That sucks that it gets nasty so quickly . I'm wondering if you are over cleaning, as they will mark more if their cage is too clean. I wouldn't leave smelly liners in there, but maybe not wash all their toys daily so some of it still smells like them.

You might like a martins cage, as they don't need to be lined, since they are made of rat safe mesh floors, and the pee can't pool up.


----------



## Snippet (Dec 30, 2010)

I've never used liners on my shelves, and I've always had solid shelves. I've never had a rat with bumble foot. I just wipe the shelves down every day to keep them fairly clean.


----------



## killybutt (Nov 22, 2010)

I have a bookshelf cage with waterproof floors, and don't use a liner. I wipe down the cage once a day and keep a cat litter pan full of litter on the bottom floor. The boys tend to just use one corner of each level so it stays manageable. If I didn't wipe it down daily it would be an issue but the way I see it, wiping it down is easier than doing laundry every day


----------



## Kimberloy (Feb 2, 2011)

I just line with carefresh, and pull out soiled spots daily!


----------



## sonoma (May 26, 2007)

No liners here. I used them with my old girls, but my youngsters pull them up and destroy them. Even though I don’t use liners but I still use litter boxes and the rats are pretty good about using them. Between the litter boxes and wiping down the shelves daily with unscented baby wipes I don’t have a problem with urine pooling up on the shelves.


----------



## Kinsey (Jun 14, 2009)

I don't really.. I use newspaper through the whole thing, and lay it over the shelves. I have to weight it down with dishes and stuff, and they destroy it quickly, but it's easy to change regularly.


----------



## Alethea (Jul 14, 2010)

I purchased a huge, cheap box of fabric from a flea-market and used safe wash to clean the material before using it in their cages. I line a layer or two on the plastic base of my current cage and scatter bedding and shredded cloth on top of that. 

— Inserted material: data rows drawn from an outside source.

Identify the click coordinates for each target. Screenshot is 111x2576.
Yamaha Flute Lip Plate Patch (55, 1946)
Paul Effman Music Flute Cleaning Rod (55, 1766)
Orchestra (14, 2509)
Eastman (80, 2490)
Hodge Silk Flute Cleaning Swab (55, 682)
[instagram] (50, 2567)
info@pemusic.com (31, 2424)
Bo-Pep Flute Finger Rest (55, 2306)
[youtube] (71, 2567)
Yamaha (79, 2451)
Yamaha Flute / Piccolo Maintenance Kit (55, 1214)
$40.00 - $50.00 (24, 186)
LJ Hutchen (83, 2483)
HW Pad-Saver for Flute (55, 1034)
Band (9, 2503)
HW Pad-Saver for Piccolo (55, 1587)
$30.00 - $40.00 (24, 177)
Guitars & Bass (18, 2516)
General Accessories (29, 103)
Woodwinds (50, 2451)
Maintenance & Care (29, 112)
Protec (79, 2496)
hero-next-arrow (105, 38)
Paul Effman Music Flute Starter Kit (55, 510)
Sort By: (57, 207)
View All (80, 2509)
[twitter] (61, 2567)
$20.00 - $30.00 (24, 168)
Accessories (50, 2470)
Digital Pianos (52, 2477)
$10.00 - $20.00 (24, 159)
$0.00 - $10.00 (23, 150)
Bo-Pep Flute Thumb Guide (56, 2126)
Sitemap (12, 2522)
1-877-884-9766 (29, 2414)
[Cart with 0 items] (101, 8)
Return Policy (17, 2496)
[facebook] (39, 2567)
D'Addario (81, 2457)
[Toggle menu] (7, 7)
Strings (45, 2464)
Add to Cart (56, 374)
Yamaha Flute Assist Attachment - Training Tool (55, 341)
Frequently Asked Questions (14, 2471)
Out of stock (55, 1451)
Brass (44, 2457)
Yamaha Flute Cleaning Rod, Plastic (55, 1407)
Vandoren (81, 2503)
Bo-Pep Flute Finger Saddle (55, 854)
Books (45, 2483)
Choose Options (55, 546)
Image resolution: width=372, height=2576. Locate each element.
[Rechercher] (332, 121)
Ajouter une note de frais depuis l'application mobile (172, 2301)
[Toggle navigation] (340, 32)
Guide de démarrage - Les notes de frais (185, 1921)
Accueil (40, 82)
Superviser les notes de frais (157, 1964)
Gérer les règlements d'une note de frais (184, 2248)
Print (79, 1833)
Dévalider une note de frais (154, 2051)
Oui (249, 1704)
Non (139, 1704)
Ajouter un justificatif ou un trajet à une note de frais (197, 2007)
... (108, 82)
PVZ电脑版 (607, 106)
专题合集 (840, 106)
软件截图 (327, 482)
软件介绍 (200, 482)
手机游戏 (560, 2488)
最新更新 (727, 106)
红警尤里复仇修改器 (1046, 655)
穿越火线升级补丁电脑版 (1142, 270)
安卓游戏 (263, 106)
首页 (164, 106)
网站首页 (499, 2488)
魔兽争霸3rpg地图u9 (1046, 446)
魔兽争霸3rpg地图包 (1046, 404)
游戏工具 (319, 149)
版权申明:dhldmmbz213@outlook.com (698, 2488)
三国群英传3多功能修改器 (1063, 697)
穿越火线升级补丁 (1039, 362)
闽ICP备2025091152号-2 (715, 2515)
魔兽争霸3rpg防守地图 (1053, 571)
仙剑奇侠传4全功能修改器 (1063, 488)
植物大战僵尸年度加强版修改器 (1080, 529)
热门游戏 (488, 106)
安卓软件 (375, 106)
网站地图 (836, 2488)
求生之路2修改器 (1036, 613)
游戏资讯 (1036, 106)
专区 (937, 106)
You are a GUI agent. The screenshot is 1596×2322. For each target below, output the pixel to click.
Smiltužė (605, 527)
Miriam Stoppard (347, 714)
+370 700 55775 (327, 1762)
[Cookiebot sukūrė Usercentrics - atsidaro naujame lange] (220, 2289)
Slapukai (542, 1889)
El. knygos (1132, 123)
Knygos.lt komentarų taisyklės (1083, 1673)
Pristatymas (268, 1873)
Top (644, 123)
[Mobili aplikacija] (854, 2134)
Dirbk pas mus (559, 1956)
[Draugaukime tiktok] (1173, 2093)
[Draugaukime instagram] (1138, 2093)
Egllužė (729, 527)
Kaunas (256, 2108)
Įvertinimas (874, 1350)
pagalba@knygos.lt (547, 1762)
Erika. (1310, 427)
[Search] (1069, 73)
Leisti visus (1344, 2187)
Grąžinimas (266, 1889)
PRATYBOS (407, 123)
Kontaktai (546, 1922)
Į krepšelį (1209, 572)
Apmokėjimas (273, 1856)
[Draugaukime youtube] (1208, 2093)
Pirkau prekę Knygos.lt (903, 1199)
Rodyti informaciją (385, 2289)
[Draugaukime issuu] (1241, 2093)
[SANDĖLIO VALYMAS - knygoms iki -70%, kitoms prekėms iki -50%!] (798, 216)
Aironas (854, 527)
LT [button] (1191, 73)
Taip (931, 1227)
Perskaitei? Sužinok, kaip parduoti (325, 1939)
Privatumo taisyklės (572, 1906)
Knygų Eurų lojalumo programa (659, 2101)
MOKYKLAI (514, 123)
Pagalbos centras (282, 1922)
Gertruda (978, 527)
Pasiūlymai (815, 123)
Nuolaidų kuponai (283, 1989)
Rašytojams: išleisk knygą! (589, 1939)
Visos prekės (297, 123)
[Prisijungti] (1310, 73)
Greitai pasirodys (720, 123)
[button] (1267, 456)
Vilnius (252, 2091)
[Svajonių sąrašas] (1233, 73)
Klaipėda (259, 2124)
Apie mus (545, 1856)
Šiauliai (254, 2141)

I too always lined opened shelves with cloth to prevent foot problems as Snippet stated.


----------



## Lil_Rattie (Mar 13, 2011)

Snippet said:


> I've never used liners on my shelves, and I've always had solid shelves. I've never had a rat with bumble foot. I just wipe the shelves down every day to keep them fairly clean.


I have been doing that too. Wiping them.


----------



## shooper (Feb 22, 2011)

I'm another non-liner owner. I wipe my shelves off when I notice pee, but they usually use the litter box!


----------